No community is an island (unless, of course, you ARE an actual island!). While you want to look after your particular residents there are good reasons to think beyond your own borders to other surrounding communities.
Spreading out the cost of your central office and shared Internet uplinks to more subscribers will reduce per subscriber cost. Basically, the larger the network, the cheaper it is on a per subscriber basis.
A larger network can afford faster Internet uplinks. While more subscribers means your Internet uplink(s) get more loaded, the economics work out such that you can deliver better, faster service to everyone for the same cost on a larger network than on a smaller one.
Then there is the good neighbor and goodwill argument. Nearby communities may be smaller and less organized than yours, and would certainly appreciate being able to piggyback on your network. This can lead to better relations and more political power down the road.
Depending on how you organize your network in terms of financing, ownership and control, offering service to other outlying communities may be easy or it may be hard.
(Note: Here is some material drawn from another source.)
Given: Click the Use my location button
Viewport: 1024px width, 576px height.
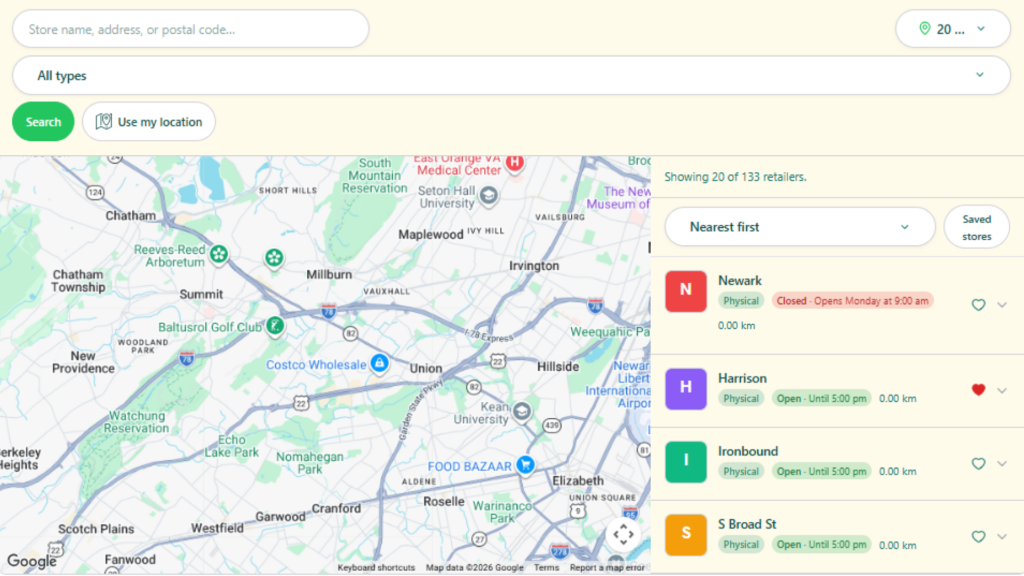Looking at the screenshot, I should (x=149, y=121).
It is something to think about as you decide on your overall ownership structure.
Here's an example from the Rancho Santa Fe case study. Rancho Santa Fe is shown as area 4 in flesh color. It borders high density cities in white on its western side, but abuts a series of smaller communities, each typically with their own small HOA on its northern, southern and eastern side.
Image source: First American TitleIt will be very hard for these smaller communities to build their own FTTH network, nor will existing service providers feel compelled to upgrade their networks to fiber any time soon.